Hero – Policy Capture paper

The technology, economics, and knowledge for a successful energy transition are in place. Solar and battery costs have fallen by over 90 percent in fifteen years. Renewables are now cost-competitive almost everywhere. Global clean energy investment hit USD 2.3 trillion in 2025—double the amount going to fossil fuels.

Yet the global policy response has stalled. After two decades of accelerating climate action, progress plateaued in 2021, and began to reverse in some countries. Part of this is a lack of ambition or high costs. But more often than not, powerful interests, especially fossil fuel industries, are behind this slowdown.

This report, produced with the support of the KR Foundation, examines how deliberate obstruction by vested interests undermines the energy transition. It then looks at how open government can serve as a strategic counterforce. To illustrate this, the report presents in-depth profiles of four countries (Brazil, Mexico, the Philippines, and the United Kingdom), mapping how obstruction operates and what open government can do about it.

As the obstruction of energy transition policy has evolved, so too must the toolkit to counter it.

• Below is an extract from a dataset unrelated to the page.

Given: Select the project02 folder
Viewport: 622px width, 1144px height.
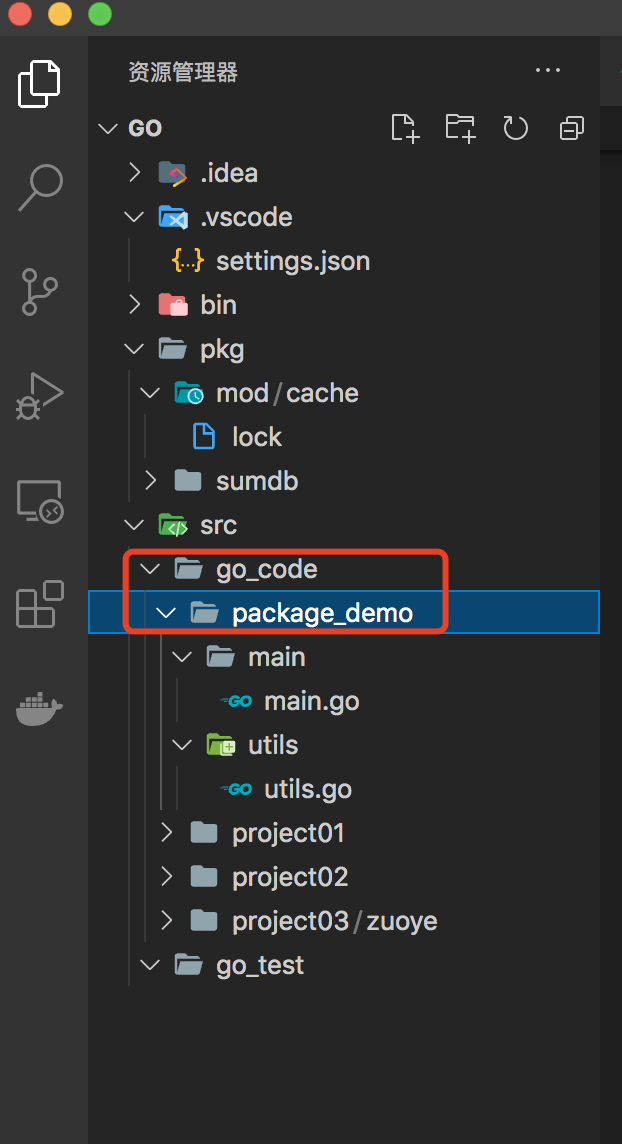Looking at the screenshot, I should pyautogui.click(x=290, y=877).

The aim of this report is to identify potential actions that reformers inside and outside of government can undertake to clear the path for cleaner, cheaper, and more abundant energy.

Looking ahead, this report offers a key framing that can be applied beyond the energy transition. The same dynamics of concentrated interests, governance capture, and information manipulation play out across other domains where OGP works, from political finance to public health to extractive industries. Climate inaction is a human-created problem, and thus has solutions that can also be created by humans.

The OGP Support Unit would like to thank our co-convenors who facilitated the convenings in each country studied in this report: Transparency International Brazil, Natural Resource Governance Institute Mexico, Bantay Kita, and UK Open Government Network.


This report has been written with the support of the KR Foundation.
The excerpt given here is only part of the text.